Of course, a truly conservative person might say that recognition of the triple-bind and its inevitability is the point.
steven t johnson 01.13.23 at 11:13 pm
Shrinking the population automatically threatens the continued existence of individuals cultures/nations. It seems plausible at first glance, cultural/national continuity requires a certain number of people in sum and in generational cohorts. Also, if as also seems plausible, a certain numerical predominance in a sufficient geographical area is the best guarantee of cultural/national survival, shrinking the population turns into a zero-sum game for all that people say they hold most dear.
Or to put it another way, in operation, eugenics is about fewer people of the wrong sort, so it is not at all clear that advocating fewer people with out specifying which are not to be reproduced genuinely avoids the eugenics problem. This seems to me to be true even if advocating population growth is somehow represented as eugenics.
Personally given my political sympathies an internationalist approach that puts other values above cultural/national survival in the old sense seems appealing. The long run goal of reducing such things to esthetic schools (riven by the seemingly endless clash between purists and syncretists?) seems attractive. But that’s a minority view of no interest to anyone else.
Matt 01.14.23 at 6:53 am
John Q has made this point in this thread, and some earlier ones: Average utilitarianism isn’t an individual ethical code or a way of evaluating the goodness of the universe, it’s a political philosophy. It’s concerned with the set of people who actually exist in a given society (bearing in mind that this set itself will be influenced by policy choices) and not about hypothetical people who don’t exist as a result of policy choices.

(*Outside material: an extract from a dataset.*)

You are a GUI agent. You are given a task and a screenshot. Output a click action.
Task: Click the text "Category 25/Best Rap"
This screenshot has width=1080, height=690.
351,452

I’m sympathetic to this! But, I think that lots of people will see it as question begging. That’s because they are not just interested in what a particular government should do. (This is clearly the case of MacAskill, as the above discussion shows, but was also the case for Bentham, Mill, Sidgwick, [probably Smart, though I’m less sure], Singer, and Parfit.) If the project is to work out not a theory of government, or a political theory, but a comprehensive ethics, then making this move will seem like it simply ignores the important question. On these accounts, the point of a political philosophy is to find ways to best reach the goals of the underlying moral philosophy. But if the underlying moral philosophy favours some version or other of total utilitarianism, then any approach to government will be acceptable only insofar as it, too, promotes that. The reason why I’m somewhat sympathetic to JQ’s claim is that I don’t think it’s the proper role of government to promote a particular comprehensive moral theory, but of course that needs argument, not just fiat. The question can’t be answered by assuming it away.

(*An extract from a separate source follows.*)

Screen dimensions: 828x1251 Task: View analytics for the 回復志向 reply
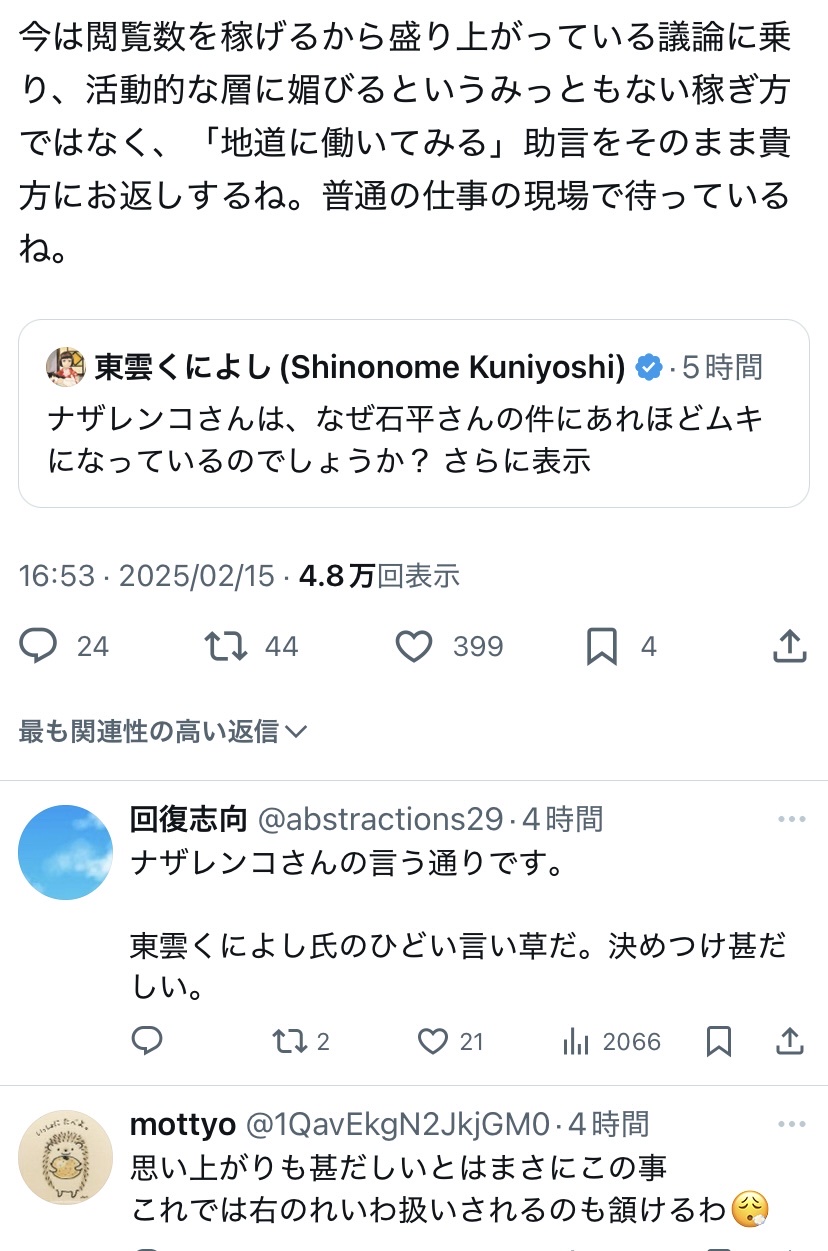[x=576, y=1042]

John Q 01.14.23 at 10:48 am
Matt @5, Agree on Sidgwick ,Parfit and Singer, not on Bentham and Mill. From the Fragment on Government on, everything Bentham wrote is naturally interpreted in terms of public policy, and similarly with Mill. AFAIK, none of the early utilitarians considered the obvious problems with utilitarianism as a system of individual ethics, such as whether it’s inappropriate to place more weight on your own family than on strangers. Singer worries a lot about this, IIRC. But if you are talking about public policy, it’s taken for granted that nepotism is a bad thing.
Coming to MacAskill, I’ve taken him to be talking about public policy, rather than simply telling people to have more kids. But as Eric says, it’s a bit ambiguous.
engels 01.14.23 at 12:00 pm
none of the early utilitarians considered… whether it’s inappropriate to place more weight on your own family than on strangers… if you are talking about public policy, it’s taken for granted that nepotism is a bad thing
In the context of national policy there are issues about partiality towards citizens which are very similar in nature I think.
engels 01.14.23 at 12:51 pm
If population ethics generates an unhealthy interest in other people’s reproductivechoices does environmental ethics generate an unhealthy interest in their consumption choices or sexual ethics generate an unhealthy interest in their sex lives? This seems wrong to me. Each subfield is based on a recognition that consequences in a particular domain, or actions themselves, have implications for others that governments and societies can rightly seek to shape and constrain. Surely it it can pass over into prurience or noseyness but it’s not inherent to the topic.
J, not that one 01.14.23 at 7:23 pm
“ that I don’t think it’s the proper role of government to promote a particular comprehensive moral theory, but of course that needs argument, not just fiat. The question can’t be answered by assuming it away.”
Surely the burden of proof is on the other side. Existing governments don’t, in fact, claim to promote a particular comprehensive moral theory. The assumption that one’s own government does, carries with it an automatic assumption that one’s own morals are encoded in law, and that people one doesn’t like are criminals – not an appropriate attitude for a citizen of the modern world, and not one many people will appreciate encountering. If the claim of neutrality is suspected to be a lie, surely that is what requires argument.
Matt 01.14.23 at 9:47 pm
JQ wrote: gree on Sidgwick ,Parfit and Singer, not on Bentham and Mill. From the Fragment on Government on, everything Bentham wrote is naturally interpreted in terms of public policy, and similarly with Mill. AFAIK
That’s just not right on Bentham or Mill, insofar as you mean it not as what they spent a lot of time on, but on the extent of utilitarian obligations for them. Consider this, right from the start of the Principles of Morals and Legislation: “By the principle of utility is mean that principle which approes or disapproves of every action whatsoever , according to the tendency which it appears to have to augment or dimishish the happiness of the party whose interest is in question: or, waht is the same thing in other words, to promote or to oppose that happiness. I say of every eaction whatsoever; and therefore not only every action of a private individual , but of every measure of government.” (Chapter 1, sec. II). It’s clear that Bentham cares a lot about government policy, and with good reason. But it’s impossible to read this (and lots of other passages!) without seeing that he applies the principle of utility geneally, including to “every action of a private individual”.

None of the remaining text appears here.